▸ Text passage:
DeepRTSNet: Deep Robust Two-Stage Networks for ECG Denoising in Practical Use Case

Abstract

In this paper, we develop a low-cost cellular internet of medical things (IoMT)-based electrocardiogram (ECG) recorder for monitoring heart conditions and used in practical cases. In order to remove noise from signals recorded by these non-clinical devices, we propose a cloud-based denoising approach that focuses on utilizing deep neural network techniques in the time-frequency domain through the two stages. Accordingly, we exploit the fractional Stockwell transform (FrST) to transfer the ECG signal into the time-frequency domain and apply the deep robust two-stage network (DeepRTSNet) for noise cancellation. Due to the practical use case, the various heart physiologies and noise levels in different amplitudes and frequencies are needed to be robust against wide-range noises in actual conditions. We utilize the MIT-BIH Apnea-ECG database (APNEA-ECG) with several different heart physiologies. Next, the different noises consisting of muscle artifacts (MA), baseline wander (BW), and electrode motion (EM) from the MIT-BIH Noise Stress Test Database (NSTDB) and random noise, are added to the signals. The main focus of the noise generation part is the fast Fourier transformation (FFT) of the simulated noisy signal and the practical noisy signal has a maximum cross-correlation to gain a better morphological resemblance between realistic signals and the prepared datasets. Based on the results, DeepRTSNet outperforms prior learning-based methods and conventional non-learning approaches in terms of signal-to-noise ratio (SNR), root mean square error (RMSE), and percent root mean square difference (PRD). Moreover, outcomes reveal that DeepRTSNet has an extraordinary performance with a certain amount of further complexity than others.

▸ What to do: In the ECG denoising abstract, which transform moves the ECG signal into the time-frequency domain? The material that comes next is separate from the abstract.

▸ Stored records:

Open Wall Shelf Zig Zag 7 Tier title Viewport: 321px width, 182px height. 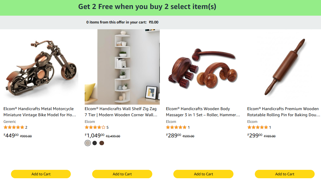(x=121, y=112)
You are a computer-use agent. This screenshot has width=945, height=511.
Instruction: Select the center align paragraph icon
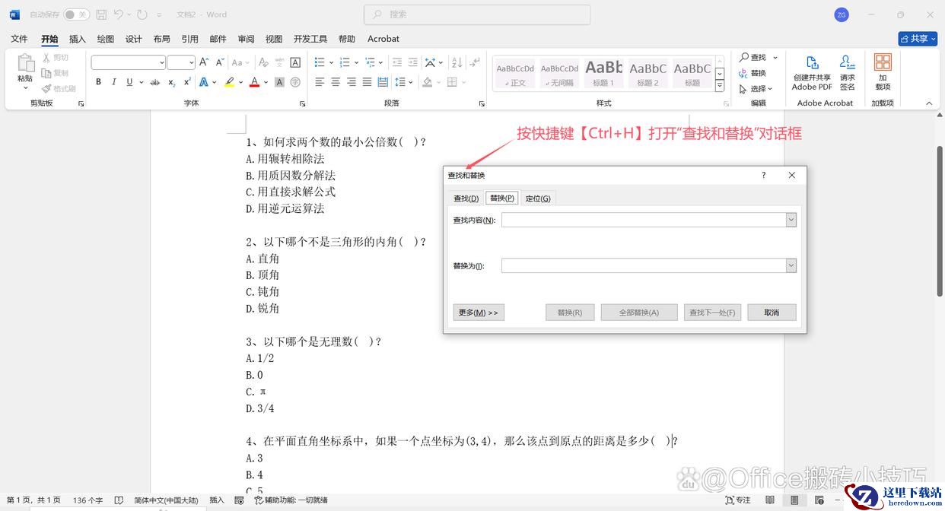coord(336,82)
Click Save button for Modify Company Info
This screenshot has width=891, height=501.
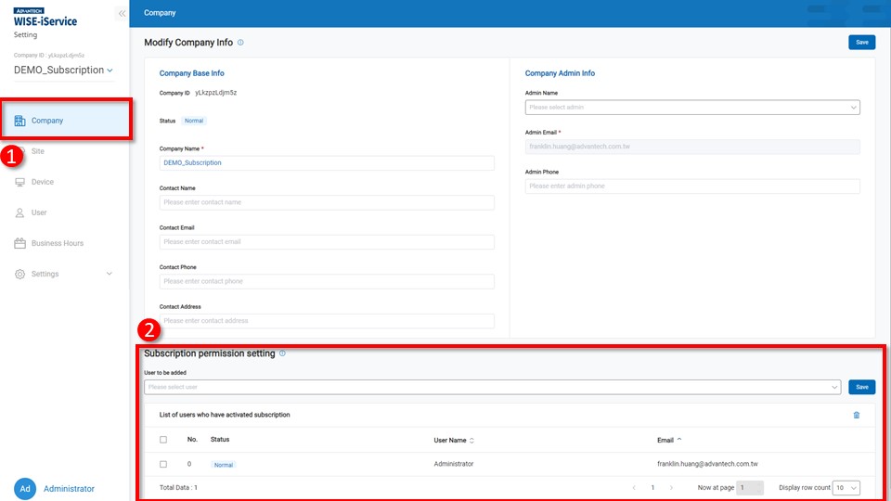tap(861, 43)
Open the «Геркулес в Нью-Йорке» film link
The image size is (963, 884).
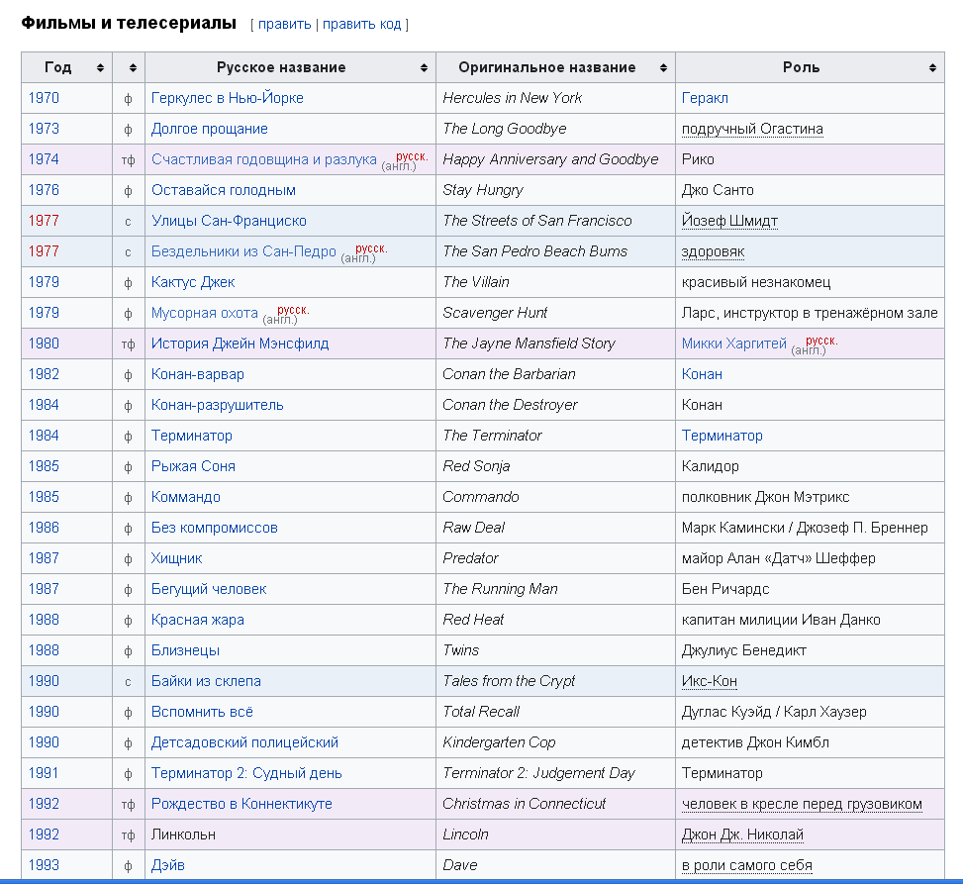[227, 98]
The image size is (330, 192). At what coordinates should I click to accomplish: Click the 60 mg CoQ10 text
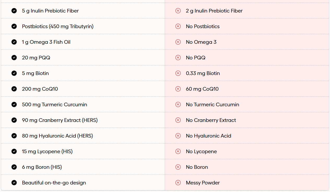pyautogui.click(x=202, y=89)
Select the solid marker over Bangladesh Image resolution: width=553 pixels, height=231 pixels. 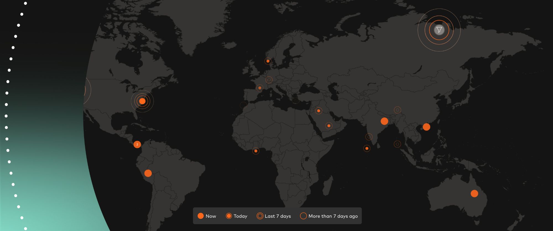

▸ Problem solution: The fractional Stockwell transform (FrST).